▶ AIM A
Please copy, word for word, the part of the article on Gabon's social media blackout that opens with the words containing "Now this is" and closes with "of state institutions.".

▶ TEXT SHOWN
━━━━

Can The Social Media Blackout Really Curb ‘False Information’ in Gabon?
The People of Gabon woke up, reached for their phones and realised their social platforms were gone. No timelines, no updates, no instant reactions. A digital blackout justified by the government's reason to control the spread of false information.
The Internet has become a basic utility for humans. These days, almost everyone is connected to the internet. Today, social media has become an integral part of our modern human life that we cannot do without. It defines our daily rhythm, offering unparalleled opportunities for connection, education, trade, social change and mobilization. However, it has the potential to create a channel for misinformation, panic, and chaos. The People of Gabon woke up on Wednesday, 18th February, 2026, reached for their phones, and realised their social platforms were gone. No timelines, No updates, No instant reactions. Just a digital blackout justified by the government's reason to control the rapid spread of false information.
The government's decision to suspend social media platforms reflects a growing concern about the power of online platforms to shape public discourse and influence national security.
Now this is what happened
On the morning of February 18, 2026, the digital pulse of Gabon flatlined. For a nation of 2.5 million people and users, the "refresh" button didn't work. The High Authority for Communication (HAC) had issued a televised decree: social media was suspended "until further notice". This wasn't a technical glitch; it was a deliberate choice to pull the plug on the nation's most active public square.
The official reason was a "flood" of inappropriate content. Authorities cited a dangerous rise in:
- Hate Speech & Defamation: Content allegedly undermining human dignity and social cohesion.
- Misinformation: The spread of false narratives that the government claims threaten the stability of state institutions.

━━━━

▶ EXTRACTED INFORMATION
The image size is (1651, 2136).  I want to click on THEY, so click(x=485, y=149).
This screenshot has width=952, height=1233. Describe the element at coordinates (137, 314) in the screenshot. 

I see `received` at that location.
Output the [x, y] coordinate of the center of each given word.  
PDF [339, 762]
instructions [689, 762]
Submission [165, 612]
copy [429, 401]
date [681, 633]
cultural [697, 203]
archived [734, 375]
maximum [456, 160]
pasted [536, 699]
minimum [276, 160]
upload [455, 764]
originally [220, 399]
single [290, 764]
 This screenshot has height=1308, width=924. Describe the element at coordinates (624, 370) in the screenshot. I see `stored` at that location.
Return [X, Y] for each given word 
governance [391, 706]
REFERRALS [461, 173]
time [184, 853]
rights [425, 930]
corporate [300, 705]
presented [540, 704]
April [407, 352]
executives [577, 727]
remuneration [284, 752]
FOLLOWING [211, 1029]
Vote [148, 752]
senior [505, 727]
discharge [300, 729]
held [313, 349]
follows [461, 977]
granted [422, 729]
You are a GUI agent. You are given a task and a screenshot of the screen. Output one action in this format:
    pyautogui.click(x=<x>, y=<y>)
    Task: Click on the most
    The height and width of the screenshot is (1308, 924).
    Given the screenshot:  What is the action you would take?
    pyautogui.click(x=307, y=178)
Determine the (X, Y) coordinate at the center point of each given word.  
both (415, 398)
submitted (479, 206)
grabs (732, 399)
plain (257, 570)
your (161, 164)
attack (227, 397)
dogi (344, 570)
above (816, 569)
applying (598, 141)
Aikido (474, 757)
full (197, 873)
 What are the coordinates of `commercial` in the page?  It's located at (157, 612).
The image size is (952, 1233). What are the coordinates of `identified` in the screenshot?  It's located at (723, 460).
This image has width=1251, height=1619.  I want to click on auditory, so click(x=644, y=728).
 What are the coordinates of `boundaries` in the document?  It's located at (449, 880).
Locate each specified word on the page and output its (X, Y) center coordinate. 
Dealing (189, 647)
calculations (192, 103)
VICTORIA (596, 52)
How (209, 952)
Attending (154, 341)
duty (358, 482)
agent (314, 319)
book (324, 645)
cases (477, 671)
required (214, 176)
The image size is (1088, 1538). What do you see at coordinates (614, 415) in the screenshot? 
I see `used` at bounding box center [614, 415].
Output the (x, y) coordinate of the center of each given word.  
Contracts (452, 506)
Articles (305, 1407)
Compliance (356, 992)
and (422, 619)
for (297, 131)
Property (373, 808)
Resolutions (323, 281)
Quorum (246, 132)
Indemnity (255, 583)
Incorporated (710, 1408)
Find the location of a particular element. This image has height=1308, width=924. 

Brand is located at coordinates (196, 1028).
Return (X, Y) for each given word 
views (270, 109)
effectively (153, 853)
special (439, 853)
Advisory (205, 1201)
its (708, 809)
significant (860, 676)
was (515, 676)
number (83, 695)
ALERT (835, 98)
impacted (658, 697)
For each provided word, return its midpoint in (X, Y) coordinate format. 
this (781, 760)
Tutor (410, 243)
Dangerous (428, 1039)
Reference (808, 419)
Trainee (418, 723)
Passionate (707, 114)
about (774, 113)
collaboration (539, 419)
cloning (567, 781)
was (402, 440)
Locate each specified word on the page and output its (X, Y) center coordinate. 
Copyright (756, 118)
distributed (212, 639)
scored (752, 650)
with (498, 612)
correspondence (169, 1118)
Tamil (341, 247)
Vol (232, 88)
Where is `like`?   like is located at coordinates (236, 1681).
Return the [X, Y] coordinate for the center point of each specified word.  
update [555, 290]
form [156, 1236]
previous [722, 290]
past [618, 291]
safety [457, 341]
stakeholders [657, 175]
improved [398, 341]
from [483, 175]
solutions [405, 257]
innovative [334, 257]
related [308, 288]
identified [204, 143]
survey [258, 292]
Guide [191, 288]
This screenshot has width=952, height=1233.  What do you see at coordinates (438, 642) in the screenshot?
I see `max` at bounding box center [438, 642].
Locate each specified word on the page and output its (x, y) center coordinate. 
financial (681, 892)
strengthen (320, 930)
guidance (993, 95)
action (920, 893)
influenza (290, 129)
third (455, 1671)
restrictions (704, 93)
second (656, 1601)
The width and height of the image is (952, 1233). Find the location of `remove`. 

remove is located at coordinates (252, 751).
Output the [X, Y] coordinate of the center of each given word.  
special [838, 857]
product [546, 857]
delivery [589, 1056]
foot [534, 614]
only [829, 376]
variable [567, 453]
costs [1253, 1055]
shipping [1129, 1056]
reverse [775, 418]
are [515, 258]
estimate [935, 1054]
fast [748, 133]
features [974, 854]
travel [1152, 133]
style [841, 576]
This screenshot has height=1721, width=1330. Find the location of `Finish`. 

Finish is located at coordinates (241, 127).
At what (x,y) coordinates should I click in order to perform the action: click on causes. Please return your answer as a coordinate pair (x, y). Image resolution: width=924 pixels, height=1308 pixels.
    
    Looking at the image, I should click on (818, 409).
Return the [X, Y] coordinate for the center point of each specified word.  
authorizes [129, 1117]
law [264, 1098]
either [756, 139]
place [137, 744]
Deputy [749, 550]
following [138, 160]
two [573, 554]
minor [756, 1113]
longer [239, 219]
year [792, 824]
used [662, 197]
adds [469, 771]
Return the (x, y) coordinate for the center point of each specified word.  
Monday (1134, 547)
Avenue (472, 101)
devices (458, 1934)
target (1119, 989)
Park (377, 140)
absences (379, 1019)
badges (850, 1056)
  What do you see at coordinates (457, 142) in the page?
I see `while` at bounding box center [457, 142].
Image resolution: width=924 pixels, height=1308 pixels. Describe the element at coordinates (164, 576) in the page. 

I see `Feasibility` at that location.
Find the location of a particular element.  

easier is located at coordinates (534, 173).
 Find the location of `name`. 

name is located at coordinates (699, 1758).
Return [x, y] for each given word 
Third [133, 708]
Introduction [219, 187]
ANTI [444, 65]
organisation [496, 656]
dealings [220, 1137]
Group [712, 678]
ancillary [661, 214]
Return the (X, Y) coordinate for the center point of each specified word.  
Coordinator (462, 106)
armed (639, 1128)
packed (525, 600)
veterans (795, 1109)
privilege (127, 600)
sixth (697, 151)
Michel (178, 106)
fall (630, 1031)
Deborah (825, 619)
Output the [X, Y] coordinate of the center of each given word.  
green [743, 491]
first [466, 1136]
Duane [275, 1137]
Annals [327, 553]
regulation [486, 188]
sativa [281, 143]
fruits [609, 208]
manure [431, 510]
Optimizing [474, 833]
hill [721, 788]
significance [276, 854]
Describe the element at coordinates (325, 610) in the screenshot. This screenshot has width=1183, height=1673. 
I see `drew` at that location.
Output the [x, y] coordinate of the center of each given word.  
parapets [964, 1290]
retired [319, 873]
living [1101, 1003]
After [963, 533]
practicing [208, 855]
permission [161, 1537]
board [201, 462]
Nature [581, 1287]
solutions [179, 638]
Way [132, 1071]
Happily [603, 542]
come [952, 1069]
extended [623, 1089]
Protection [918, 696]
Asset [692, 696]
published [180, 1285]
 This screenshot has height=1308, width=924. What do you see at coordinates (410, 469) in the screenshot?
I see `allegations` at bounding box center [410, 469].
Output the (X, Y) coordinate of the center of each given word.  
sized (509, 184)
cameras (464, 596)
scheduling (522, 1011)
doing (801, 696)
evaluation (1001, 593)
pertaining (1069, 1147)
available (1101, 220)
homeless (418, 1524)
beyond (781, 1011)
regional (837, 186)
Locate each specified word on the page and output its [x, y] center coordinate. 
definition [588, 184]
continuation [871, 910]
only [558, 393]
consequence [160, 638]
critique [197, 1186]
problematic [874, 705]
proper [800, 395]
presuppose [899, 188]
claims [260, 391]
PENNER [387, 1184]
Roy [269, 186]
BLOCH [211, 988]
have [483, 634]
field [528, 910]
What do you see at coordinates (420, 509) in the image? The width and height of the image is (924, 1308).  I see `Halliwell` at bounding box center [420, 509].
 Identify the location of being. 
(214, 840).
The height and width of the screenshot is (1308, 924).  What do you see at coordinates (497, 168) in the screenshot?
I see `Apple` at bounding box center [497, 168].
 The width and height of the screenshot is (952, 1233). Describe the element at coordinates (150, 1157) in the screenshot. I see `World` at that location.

━━━━

▶ AIM B
Rewrite the records from their first line through the line containing "FOLLOWING [211, 1029]", both ends included, with "each given word" changed to "every listed word" and nothing else altered. Return only those lines.

▶ CORRECT ANSWER A
Now this is what happened
On the morning of February 18, 2026, the digital pulse of Gabon flatlined. For a nation of 2.5 million people and users, the "refresh" button didn't work. The High Authority for Communication (HAC) had issued a televised decree: social media was suspended "until further notice". This wasn't a technical glitch; it was a deliberate choice to pull the plug on the nation's most active public square.
The official reason was a "flood" of inappropriate content. Authorities cited a dangerous rise in:
- Hate Speech & Defamation: Content allegedly undermining human dignity and social cohesion.
- Misinformation: The spread of false narratives that the government claims threaten the stability of state institutions.

▶ CORRECT ANSWER B
The image size is (1651, 2136).  I want to click on THEY, so click(x=485, y=149).
This screenshot has width=952, height=1233. Describe the element at coordinates (137, 314) in the screenshot. 

I see `received` at that location.
Output the [x, y] coordinate of the center of every listed word.  
PDF [339, 762]
instructions [689, 762]
Submission [165, 612]
copy [429, 401]
date [681, 633]
cultural [697, 203]
archived [734, 375]
maximum [456, 160]
pasted [536, 699]
minimum [276, 160]
upload [455, 764]
originally [220, 399]
single [290, 764]
 This screenshot has height=1308, width=924. Describe the element at coordinates (624, 370) in the screenshot. I see `stored` at that location.
Return [X, Y] for every listed word 
governance [391, 706]
REFERRALS [461, 173]
time [184, 853]
rights [425, 930]
corporate [300, 705]
presented [540, 704]
April [407, 352]
executives [577, 727]
remuneration [284, 752]
FOLLOWING [211, 1029]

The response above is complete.